Through pipe squatting however (a method in which you create the pipe first), it is possible for a low-privilege application to get access to this pipe. If a local low-privileged application creates the “\PSEXESVC” named pipe before PSEXESVC is executed, then PSEXESVC will obtain a handle to the existing instance rather than creating the named pipe itself, which will have some unexpected consequences as we will later see. Below I show disassembly of how PSEXESVC creates the “\PSEXESVC” pipe

PsExecSvc creating the “\PSEXESVC” pipe

Here we see from it’s nMaxInstances argument, that it allows for unlimited “\PSEXESVC” pipe instances to exist. We also see it doesn’t ensure it is the first application to create the “\PSEXESVC” pipe, which normally is done by using the FILE_FLAG_FIRST_PIPE_INSTANCE flag. In this case, it will try to create the named pipe, and if it already exists, just obtain a handle to the existing “\PSEXESVC” pipe after the call. This will end up inheriting the existing pipe’s ACL rather than applying its own “Administrators only” ACL to the pipe, regardless of the fact the Security Attributes say otherwise in its “CreateNamedPipe” call (above).
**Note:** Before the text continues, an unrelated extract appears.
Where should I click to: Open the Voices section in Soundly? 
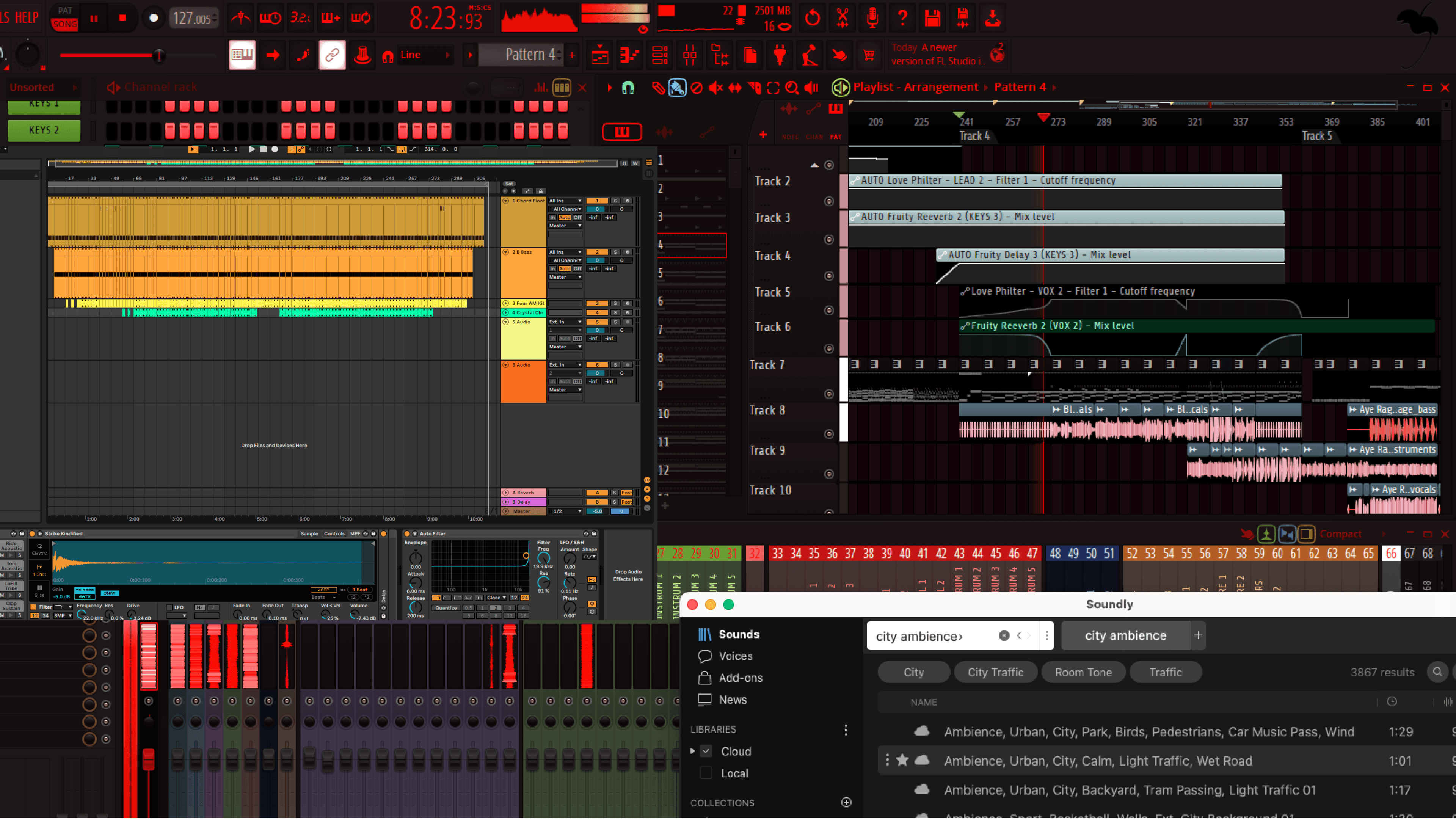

Here I made a simple “PipeHijack.exe” program that creates this “\PSEXESVC” pipe with read/write access available for: “David Wells,” a non-elevated user.

My non-admin process creating “\PSEXECSVC” pipe, which PsExec will mistakenly connect to and allow read/write from.

With this running, if PsExec is ever executed locally or remotely on this machine in the future, the PSEXESVC instance will obtain a handle to my pipe, which I can of course read/write to, thus allowing my low-privileged application to communicate with this PSEXESVC SYSTEM service!

From here it’s pretty much over. All I needed to do is talk to PSEXESVC service. I reverse engineered the PSEXESVC v2.2 protocol and put together a way to communicate over this pipe and execute any desired binary I want as SYSTEM. This is essentially mimicking the PsExec client it thinks it’s getting commands from, so executing any process as SYSTEM is pretty easy to do.